Work instructions: Go through the records and give the number of lines that include "agent", with nothing else.
Entries provided Block Start
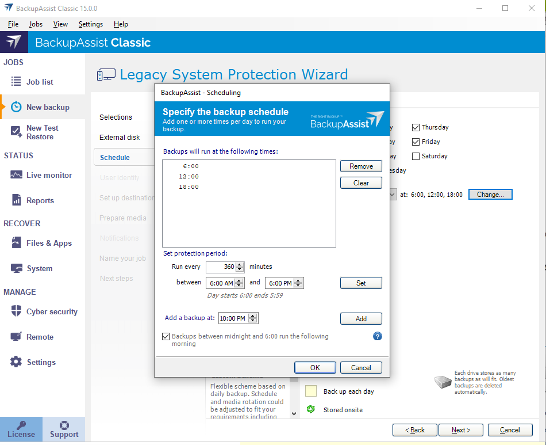Viewport: 546px width, 445px height.
Task: Open the Jobs menu
Action: 36,24
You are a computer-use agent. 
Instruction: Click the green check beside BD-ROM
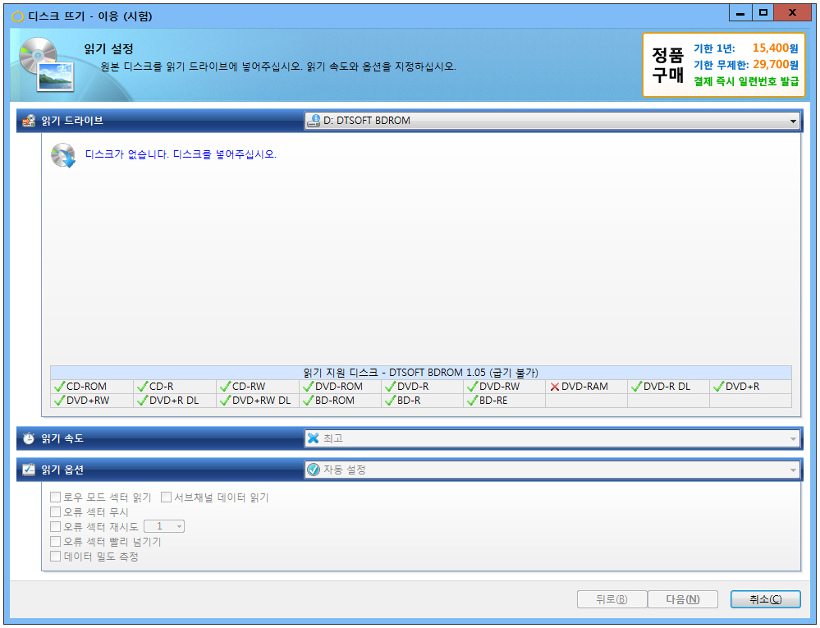click(308, 401)
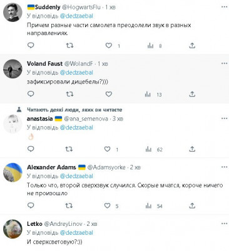
Task: Open the @dedzaebal mention in Letko's reply
Action: point(76,233)
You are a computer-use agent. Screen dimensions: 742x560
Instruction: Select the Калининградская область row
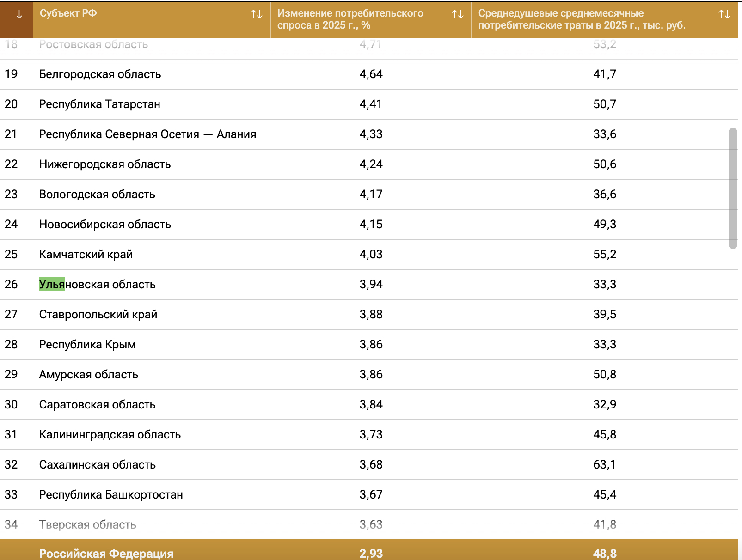(110, 435)
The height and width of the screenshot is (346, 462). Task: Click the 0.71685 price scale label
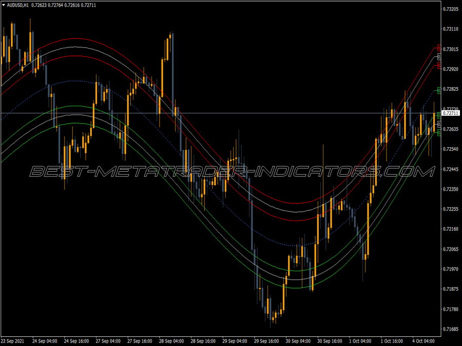point(451,329)
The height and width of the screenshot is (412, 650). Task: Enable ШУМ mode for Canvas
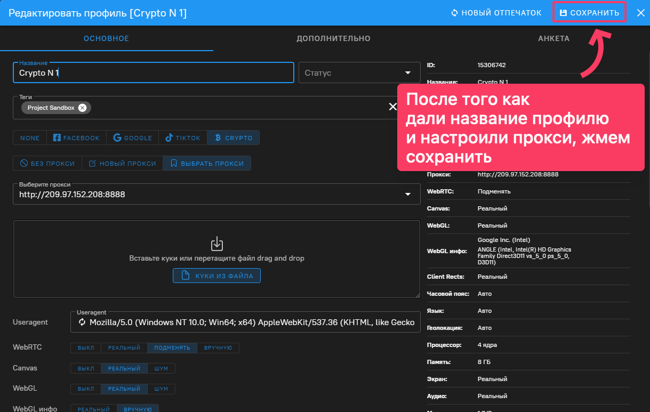[x=162, y=368]
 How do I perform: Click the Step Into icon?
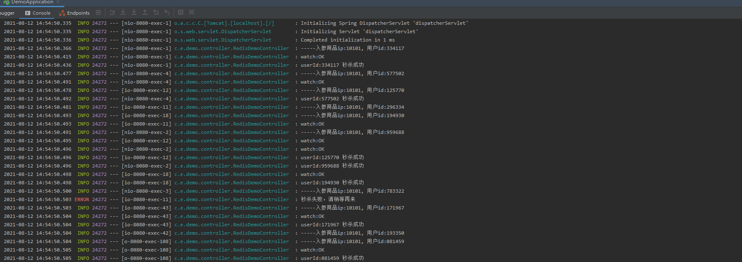123,13
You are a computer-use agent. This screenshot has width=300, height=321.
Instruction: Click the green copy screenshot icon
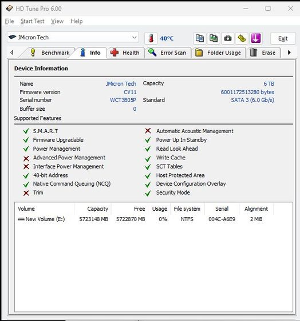click(x=214, y=38)
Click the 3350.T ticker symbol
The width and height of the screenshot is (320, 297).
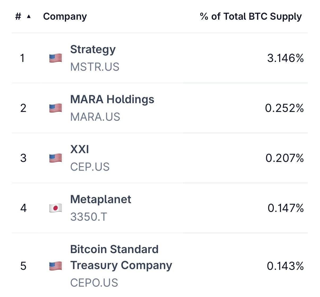89,217
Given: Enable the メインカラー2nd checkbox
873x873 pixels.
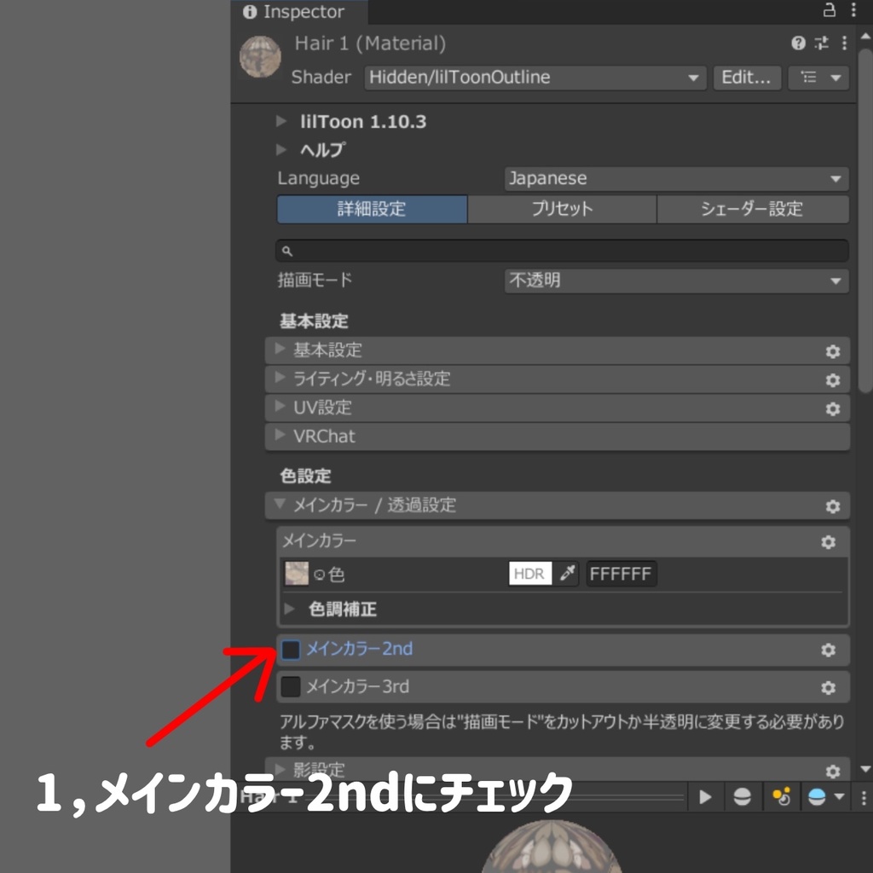Looking at the screenshot, I should coord(291,650).
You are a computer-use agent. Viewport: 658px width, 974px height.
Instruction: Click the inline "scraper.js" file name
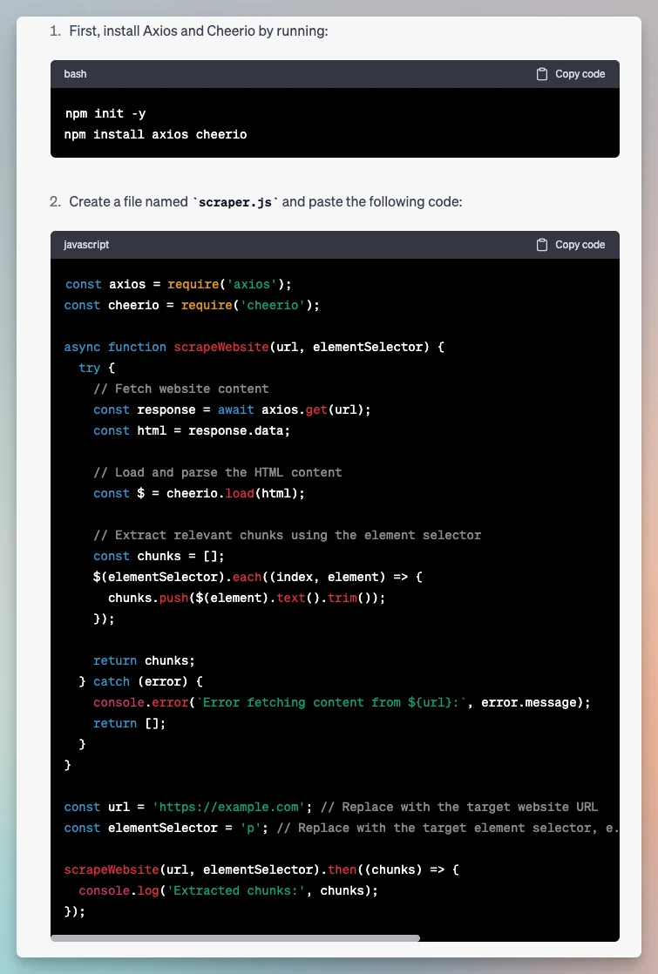[x=235, y=202]
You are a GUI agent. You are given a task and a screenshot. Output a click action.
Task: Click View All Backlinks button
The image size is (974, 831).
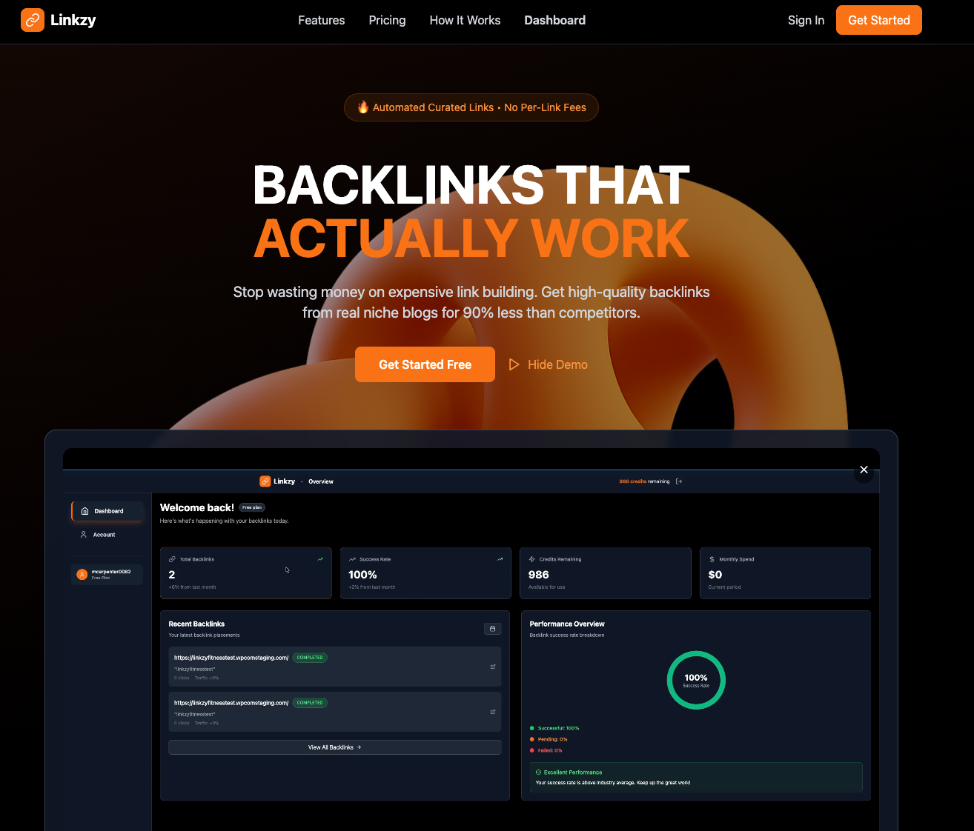point(334,747)
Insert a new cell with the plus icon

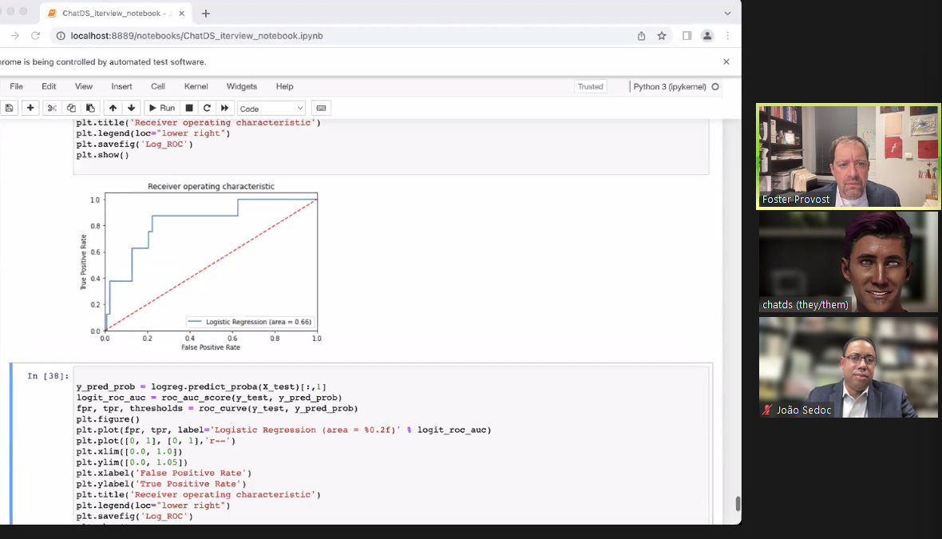click(30, 108)
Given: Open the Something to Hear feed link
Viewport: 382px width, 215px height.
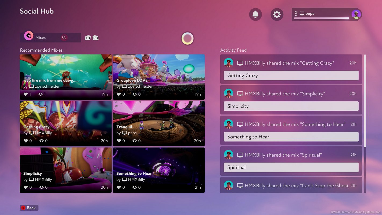Looking at the screenshot, I should tap(291, 137).
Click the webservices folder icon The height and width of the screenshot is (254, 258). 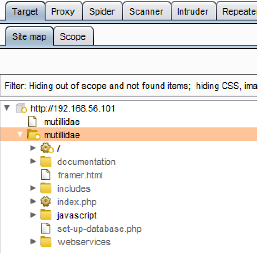pyautogui.click(x=46, y=242)
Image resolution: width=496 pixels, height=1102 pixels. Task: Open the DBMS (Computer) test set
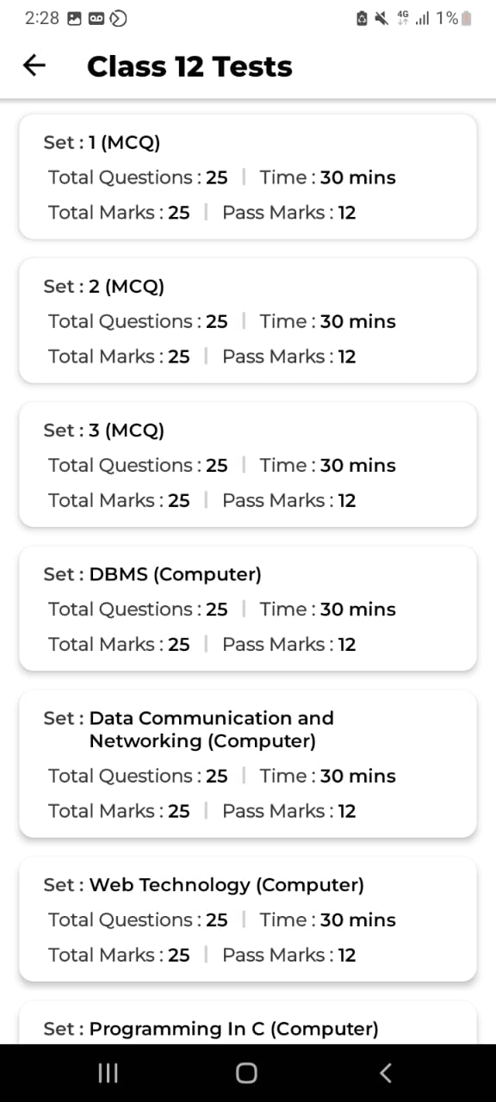pos(247,608)
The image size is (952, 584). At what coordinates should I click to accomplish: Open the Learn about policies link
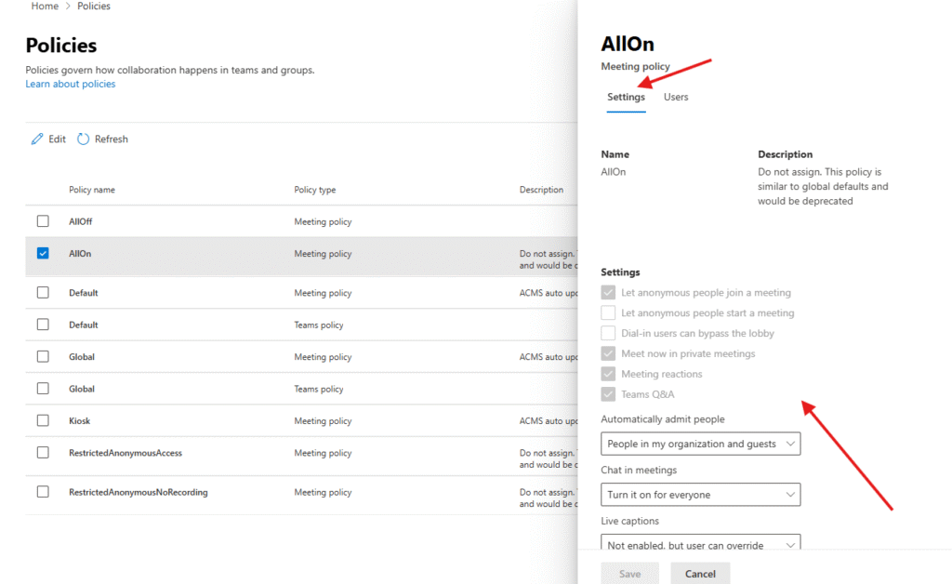click(x=71, y=85)
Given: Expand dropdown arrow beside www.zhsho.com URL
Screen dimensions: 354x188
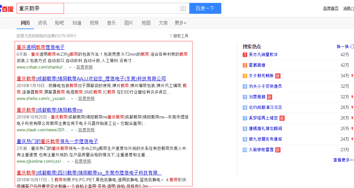Looking at the screenshot, I should 72,99.
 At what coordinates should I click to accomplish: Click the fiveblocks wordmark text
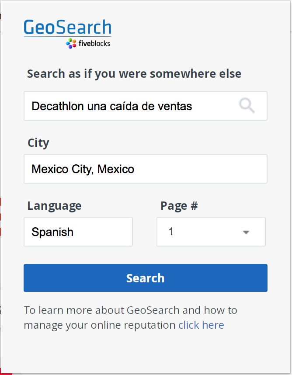coord(94,43)
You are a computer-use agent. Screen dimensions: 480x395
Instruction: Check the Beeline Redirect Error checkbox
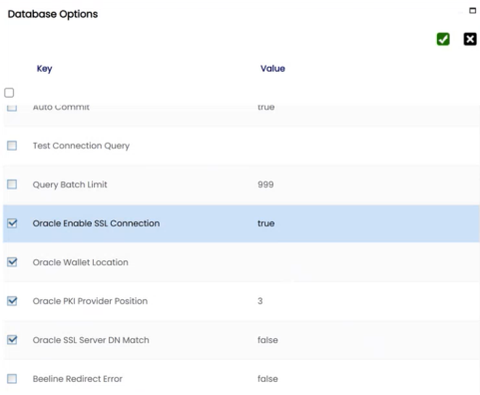coord(12,379)
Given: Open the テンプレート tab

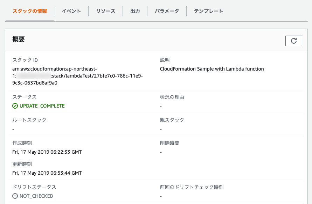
Entries provided Block End
Task solution: 6